Un’interessante ricerca elaborata da esperti internazionali, pubblicata sulla prestigiosa rivista britannica ‘The Lancet’, mette in evidenza potenziali rischi derivanti dallo smart working
A cura di Davide Pezza
Siamo così sicuri che lo smart working non possa peggiorare la condizione mentale dei lavoratori? Parte da questa domanda un interessante studio condotto da tre ricercatori d’oltreoceano: l’australiano David Fang, la canadese Sonia K. Kang e la statunitense Sarah Kaplan. Le tre esperte figure hanno infatti messo in discussione la ‘sicurezza’ del lavoro da casa, evidenziando una serie di motivi per cui l’ormai ‘famoso’ smart working potrebbe essere in realtà deleterio per determinate categorie di persone. In particolare sono le donne la categoria su cui è posta la lente di ingrandimento. Lo studio è stato pubblicato sulla nota rivista britannica ‘The Lancet’. (Qui lo studio integrale).

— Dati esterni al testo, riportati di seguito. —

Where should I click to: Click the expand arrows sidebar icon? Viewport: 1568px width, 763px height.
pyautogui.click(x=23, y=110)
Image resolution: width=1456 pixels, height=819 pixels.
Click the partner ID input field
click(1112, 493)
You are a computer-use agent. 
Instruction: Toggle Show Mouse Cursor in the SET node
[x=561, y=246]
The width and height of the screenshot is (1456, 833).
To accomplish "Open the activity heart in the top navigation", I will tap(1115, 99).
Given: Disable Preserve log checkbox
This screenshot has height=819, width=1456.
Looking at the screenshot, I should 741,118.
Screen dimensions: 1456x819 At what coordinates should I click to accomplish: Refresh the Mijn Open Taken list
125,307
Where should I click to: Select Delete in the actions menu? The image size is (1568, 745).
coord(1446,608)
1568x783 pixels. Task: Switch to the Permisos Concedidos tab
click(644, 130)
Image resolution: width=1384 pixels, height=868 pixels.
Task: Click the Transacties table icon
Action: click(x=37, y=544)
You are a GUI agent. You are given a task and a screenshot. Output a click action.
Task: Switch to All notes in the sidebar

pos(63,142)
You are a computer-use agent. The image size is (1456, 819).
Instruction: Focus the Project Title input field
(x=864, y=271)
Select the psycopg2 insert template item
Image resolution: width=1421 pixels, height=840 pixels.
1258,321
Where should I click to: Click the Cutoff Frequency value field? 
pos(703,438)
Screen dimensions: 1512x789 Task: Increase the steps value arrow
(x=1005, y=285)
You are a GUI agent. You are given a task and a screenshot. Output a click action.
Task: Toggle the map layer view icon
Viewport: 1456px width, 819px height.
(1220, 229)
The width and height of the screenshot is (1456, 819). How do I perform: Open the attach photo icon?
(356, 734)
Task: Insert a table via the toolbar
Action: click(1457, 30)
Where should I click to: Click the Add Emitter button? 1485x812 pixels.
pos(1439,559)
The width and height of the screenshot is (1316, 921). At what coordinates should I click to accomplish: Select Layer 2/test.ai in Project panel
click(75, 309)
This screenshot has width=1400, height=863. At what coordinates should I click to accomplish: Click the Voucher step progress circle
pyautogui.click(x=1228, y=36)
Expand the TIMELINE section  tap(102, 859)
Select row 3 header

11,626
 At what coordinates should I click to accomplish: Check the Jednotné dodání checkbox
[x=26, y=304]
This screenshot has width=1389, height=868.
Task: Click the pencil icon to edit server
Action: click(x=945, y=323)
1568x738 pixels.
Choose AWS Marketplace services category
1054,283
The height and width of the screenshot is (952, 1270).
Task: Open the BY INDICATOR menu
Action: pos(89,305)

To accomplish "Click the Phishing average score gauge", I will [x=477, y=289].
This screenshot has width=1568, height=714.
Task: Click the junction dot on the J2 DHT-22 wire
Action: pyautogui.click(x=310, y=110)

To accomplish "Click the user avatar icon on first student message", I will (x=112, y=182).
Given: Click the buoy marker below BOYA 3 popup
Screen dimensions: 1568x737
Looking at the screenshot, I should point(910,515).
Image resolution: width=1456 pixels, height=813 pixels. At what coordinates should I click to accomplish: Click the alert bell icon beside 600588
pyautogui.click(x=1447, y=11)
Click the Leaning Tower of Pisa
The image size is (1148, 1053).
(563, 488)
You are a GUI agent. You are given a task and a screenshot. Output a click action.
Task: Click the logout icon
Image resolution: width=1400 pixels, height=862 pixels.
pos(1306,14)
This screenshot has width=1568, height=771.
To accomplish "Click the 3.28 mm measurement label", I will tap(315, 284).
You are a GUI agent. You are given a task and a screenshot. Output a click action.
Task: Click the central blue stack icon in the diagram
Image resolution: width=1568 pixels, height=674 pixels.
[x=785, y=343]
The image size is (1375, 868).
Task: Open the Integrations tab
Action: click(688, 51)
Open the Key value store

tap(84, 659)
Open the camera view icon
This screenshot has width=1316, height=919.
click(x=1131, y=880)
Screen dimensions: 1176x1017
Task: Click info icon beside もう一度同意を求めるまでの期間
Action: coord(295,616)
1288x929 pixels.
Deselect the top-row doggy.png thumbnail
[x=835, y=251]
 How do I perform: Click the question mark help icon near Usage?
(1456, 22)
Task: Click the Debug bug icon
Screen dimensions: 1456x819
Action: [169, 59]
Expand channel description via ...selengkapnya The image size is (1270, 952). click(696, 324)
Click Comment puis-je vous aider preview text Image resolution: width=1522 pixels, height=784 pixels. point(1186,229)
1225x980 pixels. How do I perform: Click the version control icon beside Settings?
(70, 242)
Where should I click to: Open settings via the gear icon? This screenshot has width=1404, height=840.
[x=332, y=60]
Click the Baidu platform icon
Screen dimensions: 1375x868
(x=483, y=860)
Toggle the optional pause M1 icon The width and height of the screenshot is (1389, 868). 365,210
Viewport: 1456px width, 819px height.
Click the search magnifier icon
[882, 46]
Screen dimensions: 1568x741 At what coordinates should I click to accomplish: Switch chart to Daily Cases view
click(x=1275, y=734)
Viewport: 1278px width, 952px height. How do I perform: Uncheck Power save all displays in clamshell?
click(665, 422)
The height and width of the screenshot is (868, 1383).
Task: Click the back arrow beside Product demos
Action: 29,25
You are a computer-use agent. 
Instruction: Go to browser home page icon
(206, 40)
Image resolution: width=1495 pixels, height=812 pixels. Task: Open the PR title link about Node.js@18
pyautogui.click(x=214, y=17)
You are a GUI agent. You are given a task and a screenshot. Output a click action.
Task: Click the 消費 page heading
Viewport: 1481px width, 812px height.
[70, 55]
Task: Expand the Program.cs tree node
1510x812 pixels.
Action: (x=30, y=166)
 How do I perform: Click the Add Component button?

“Autorità globali come l’OMS e l’Organizzazione Internazionale del Lavoro – si legge nell’estratto – hanno proposto interventi per migliorare l’esperienza di telecomunicazione. Ad esempio come stabilire strategie di confine tra lavoro e vita privata, come progettare luoghi di lavoro ergonomici e remoti mantenendo regolari interazioni sociali. Tuttavia le potenziali conseguenze negative rimangono sottovalutate. Una di queste è relativa alla condizione mentale delle donne, potremo dire quasi un problema di genere. Quando le donne lavorano da casa, segnalano un aumento sproporzionato del lavoro domestico, disturbi legati all’assistenza all’infanzia e calo della produttività e della salute mentale. Se non affrontate, queste conseguenze dello smart working rischiano di esacerbare le attuali iniquità di genere nell’avanzamento della carriera. Ma soprattutto nella salute e nei diritti”.
“Il 62,3% delle donne statunitensi che ha lavorato da casa ha segnalato due o più nuovi problemi di salute mentale”
“In generale, le donne hanno maggiori probabilità di ricorrere allo smart working rispetto agli uomini, sia prima che dopo la pandemia COVID-19. La cosa preoccupante è che hanno anche maggiori probabilità di segnalare problemi di salute mentale. Ad esempio, durante la pandemia COVID-19, il 62,3% delle donne statunitensi che ha lavorato da casa ha segnalato due o più nuovi problemi di salute mentale. Problemi come depressione, solitudine, ansia, stress. Ma anche cali acuti in termini di soddisfazione sul lavoro, impegno ed efficienza”.
“Inoltre, il genere femminile ha segnalato tassi più elevati di affaticamento rispetto agli uomini, a causa di ore extra trascorse sul lavoro e non retribuite. In generale il crescente divario di genere nel settore delle telecomunicazioni potrebbe esacerbare le attuali disparità retributive e di promozione che le donne già sperimentano rispetto agli uomini. Il tutto influenzando negativamente la salute delle donne”.
Le conclusioni e le possibili soluzioni
Nella parte finale dell’estratto pubblicato su ‘The Lancet’ gli autori dello studio rimarcano anche i benefici del lavoro a distanza, sottolineando però sia l’importanza di non sottovalutare le potenziali negative conseguenze, in parte sopra citate, sia una serie di possibili soluzioni per evitarle. La prima di queste, è di garantire possibilità di promozioni e quindi di avanzamento di carriera anche attraverso lo smart. Nell’ottica americana, la promozione è decisamente più frequente rispetto al nostro Paese, ma ciò vale principalmente per il lavoro in presenza. I ‘tele-lavoratori’ statunitensi, attualmente, hanno infatti infatti minime garanzie sotto questo punto di vista.
La seconda soluzione, secondo i tre esperti ricercatori, è quella di offrire retribuzioni più solide per i lavoratori a distanza, sempre in proporzione al tipo di lavoro. Questo perché negli Stati Uniti, in linea di massima, in uno stesso ambito lavorativo, generalmente coloro che lavorano in smart ricevono stipendi minori rispetto ai lavoratori in presenza. Dunque garantire parità economica aiuterebbe sicuramente, e non poco, i ‘telelavoratori’.
La terza e ultima proposta è relativa alla parità di genere, anche sotto il punto di vista digitale. Si intende quindi la necessità di dare maggiore importanza a quelle categorie che purtroppo vengono ancora oggi discriminate (afroamericani, disabili, omosessuali etc.) in termini squisitamente digitali-lavorativi. Questo studio dunque, ha come fine principale quello di suggerire una serie di cambiamenti atti a migliorare il mondo del lavoro a distanza. E, di conseguenza, evitare problemi di salute mentale per quelle categorie ‘meno protette’, soprattutto nel paese a stelle e strisce.